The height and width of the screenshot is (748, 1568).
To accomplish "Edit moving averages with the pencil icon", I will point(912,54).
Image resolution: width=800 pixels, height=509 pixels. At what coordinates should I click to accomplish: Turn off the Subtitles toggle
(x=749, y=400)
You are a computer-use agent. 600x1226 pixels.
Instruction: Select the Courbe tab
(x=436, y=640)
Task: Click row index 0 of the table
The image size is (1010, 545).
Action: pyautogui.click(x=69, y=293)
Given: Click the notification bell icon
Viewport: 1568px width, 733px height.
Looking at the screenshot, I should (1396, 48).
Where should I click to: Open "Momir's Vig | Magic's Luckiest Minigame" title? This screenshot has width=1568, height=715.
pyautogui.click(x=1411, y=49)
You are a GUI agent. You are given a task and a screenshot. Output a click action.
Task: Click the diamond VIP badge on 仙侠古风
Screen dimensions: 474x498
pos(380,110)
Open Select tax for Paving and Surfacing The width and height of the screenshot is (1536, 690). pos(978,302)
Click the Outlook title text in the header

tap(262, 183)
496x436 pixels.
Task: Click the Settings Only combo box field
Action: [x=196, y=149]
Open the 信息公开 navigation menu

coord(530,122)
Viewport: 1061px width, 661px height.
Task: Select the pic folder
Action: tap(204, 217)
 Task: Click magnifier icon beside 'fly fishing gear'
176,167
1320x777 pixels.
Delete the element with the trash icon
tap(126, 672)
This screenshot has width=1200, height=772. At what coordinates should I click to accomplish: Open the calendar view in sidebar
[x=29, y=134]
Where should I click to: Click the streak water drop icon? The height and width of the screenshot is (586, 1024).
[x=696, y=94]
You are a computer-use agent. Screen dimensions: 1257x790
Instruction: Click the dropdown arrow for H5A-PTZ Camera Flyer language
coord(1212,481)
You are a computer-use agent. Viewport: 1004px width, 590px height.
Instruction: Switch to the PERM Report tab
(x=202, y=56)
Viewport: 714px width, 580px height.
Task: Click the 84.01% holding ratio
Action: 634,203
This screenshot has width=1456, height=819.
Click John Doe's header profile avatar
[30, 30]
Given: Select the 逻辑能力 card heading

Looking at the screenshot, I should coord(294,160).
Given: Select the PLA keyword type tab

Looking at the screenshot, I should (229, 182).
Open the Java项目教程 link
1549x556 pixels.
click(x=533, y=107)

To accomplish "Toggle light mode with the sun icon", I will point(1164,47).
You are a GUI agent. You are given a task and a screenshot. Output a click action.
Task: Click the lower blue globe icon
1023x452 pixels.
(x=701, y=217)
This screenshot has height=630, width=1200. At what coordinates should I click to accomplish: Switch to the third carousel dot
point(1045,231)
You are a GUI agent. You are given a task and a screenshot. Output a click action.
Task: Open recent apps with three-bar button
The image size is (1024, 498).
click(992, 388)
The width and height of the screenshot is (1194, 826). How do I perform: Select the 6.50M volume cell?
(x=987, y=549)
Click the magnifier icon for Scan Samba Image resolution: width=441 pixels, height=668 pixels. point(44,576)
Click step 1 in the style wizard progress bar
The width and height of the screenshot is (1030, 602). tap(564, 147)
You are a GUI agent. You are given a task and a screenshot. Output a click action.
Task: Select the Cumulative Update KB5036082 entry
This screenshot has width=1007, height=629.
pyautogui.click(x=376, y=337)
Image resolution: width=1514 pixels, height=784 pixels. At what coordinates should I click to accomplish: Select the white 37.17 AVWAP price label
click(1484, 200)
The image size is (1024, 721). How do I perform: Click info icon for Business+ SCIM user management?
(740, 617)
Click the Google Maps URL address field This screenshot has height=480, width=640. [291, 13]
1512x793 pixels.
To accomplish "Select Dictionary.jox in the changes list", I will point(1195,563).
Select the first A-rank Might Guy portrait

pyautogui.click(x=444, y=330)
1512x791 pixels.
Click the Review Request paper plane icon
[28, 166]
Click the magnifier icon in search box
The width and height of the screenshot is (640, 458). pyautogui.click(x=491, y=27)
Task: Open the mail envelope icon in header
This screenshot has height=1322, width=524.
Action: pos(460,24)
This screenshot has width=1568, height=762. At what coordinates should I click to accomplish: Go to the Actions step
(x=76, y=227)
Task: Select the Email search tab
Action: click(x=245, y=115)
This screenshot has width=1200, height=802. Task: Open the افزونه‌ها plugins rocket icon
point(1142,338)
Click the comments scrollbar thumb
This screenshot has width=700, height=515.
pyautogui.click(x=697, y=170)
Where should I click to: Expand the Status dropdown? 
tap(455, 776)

--------------------------------------------------

INSTRUCTION: Retype all of the records above line for line, with no changes.

FINAL ANSWER:
The height and width of the screenshot is (748, 1568).
To accomplish "Edit moving averages with the pencil icon", I will point(912,54).
Image resolution: width=800 pixels, height=509 pixels. At what coordinates should I click to accomplish: Turn off the Subtitles toggle
(x=749, y=400)
You are a computer-use agent. 600x1226 pixels.
Instruction: Select the Courbe tab
(x=436, y=640)
Task: Click row index 0 of the table
The image size is (1010, 545).
Action: pyautogui.click(x=69, y=293)
Given: Click the notification bell icon
Viewport: 1568px width, 733px height.
Looking at the screenshot, I should (1396, 48).
Where should I click to: Open "Momir's Vig | Magic's Luckiest Minigame" title? This screenshot has width=1568, height=715.
pyautogui.click(x=1411, y=49)
You are a GUI agent. You are given a task and a screenshot. Output a click action.
Task: Click the diamond VIP badge on 仙侠古风
Screen dimensions: 474x498
pos(380,110)
Open Select tax for Paving and Surfacing The width and height of the screenshot is (1536, 690). pos(978,302)
Click the Outlook title text in the header

tap(262, 183)
496x436 pixels.
Task: Click the Settings Only combo box field
Action: [x=196, y=149]
Open the 信息公开 navigation menu

coord(530,122)
Viewport: 1061px width, 661px height.
Task: Select the pic folder
Action: tap(204, 217)
 Task: Click magnifier icon beside 'fly fishing gear'
176,167
1320x777 pixels.
Delete the element with the trash icon
tap(126, 672)
This screenshot has width=1200, height=772. At what coordinates should I click to accomplish: Open the calendar view in sidebar
[x=29, y=134]
Where should I click to: Click the streak water drop icon? The height and width of the screenshot is (586, 1024).
[x=696, y=94]
You are a computer-use agent. Screen dimensions: 1257x790
Instruction: Click the dropdown arrow for H5A-PTZ Camera Flyer language
coord(1212,481)
You are a computer-use agent. Viewport: 1004px width, 590px height.
Instruction: Switch to the PERM Report tab
(x=202, y=56)
Viewport: 714px width, 580px height.
Task: Click the 84.01% holding ratio
Action: 634,203
This screenshot has width=1456, height=819.
Click John Doe's header profile avatar
[30, 30]
Given: Select the 逻辑能力 card heading

Looking at the screenshot, I should coord(294,160).
Given: Select the PLA keyword type tab

Looking at the screenshot, I should (229, 182).
Open the Java项目教程 link
1549x556 pixels.
click(x=533, y=107)

To accomplish "Toggle light mode with the sun icon", I will point(1164,47).
You are a GUI agent. You are given a task and a screenshot. Output a click action.
Task: Click the lower blue globe icon
1023x452 pixels.
(x=701, y=217)
This screenshot has height=630, width=1200. At what coordinates should I click to accomplish: Switch to the third carousel dot
point(1045,231)
You are a GUI agent. You are given a task and a screenshot. Output a click action.
Task: Open recent apps with three-bar button
The image size is (1024, 498).
click(992, 388)
The width and height of the screenshot is (1194, 826). How do I perform: Select the 6.50M volume cell?
(x=987, y=549)
Click the magnifier icon for Scan Samba Image resolution: width=441 pixels, height=668 pixels. point(44,576)
Click step 1 in the style wizard progress bar
The width and height of the screenshot is (1030, 602). tap(564, 147)
You are a GUI agent. You are given a task and a screenshot. Output a click action.
Task: Select the Cumulative Update KB5036082 entry
This screenshot has width=1007, height=629.
pyautogui.click(x=376, y=337)
Image resolution: width=1514 pixels, height=784 pixels. At what coordinates should I click to accomplish: Select the white 37.17 AVWAP price label
click(1484, 200)
The image size is (1024, 721). How do I perform: Click info icon for Business+ SCIM user management?
(740, 617)
Click the Google Maps URL address field This screenshot has height=480, width=640. [291, 13]
1512x793 pixels.
To accomplish "Select Dictionary.jox in the changes list", I will point(1195,563).
Select the first A-rank Might Guy portrait

pyautogui.click(x=444, y=330)
1512x791 pixels.
Click the Review Request paper plane icon
[28, 166]
Click the magnifier icon in search box
The width and height of the screenshot is (640, 458). pyautogui.click(x=491, y=27)
Task: Open the mail envelope icon in header
This screenshot has height=1322, width=524.
Action: pos(460,24)
This screenshot has width=1568, height=762. At what coordinates should I click to accomplish: Go to the Actions step
(x=76, y=227)
Task: Select the Email search tab
Action: click(x=245, y=115)
This screenshot has width=1200, height=802. Task: Open the افزونه‌ها plugins rocket icon
point(1142,338)
Click the comments scrollbar thumb
This screenshot has width=700, height=515.
pyautogui.click(x=697, y=170)
Where should I click to: Expand the Status dropdown? 
tap(455, 776)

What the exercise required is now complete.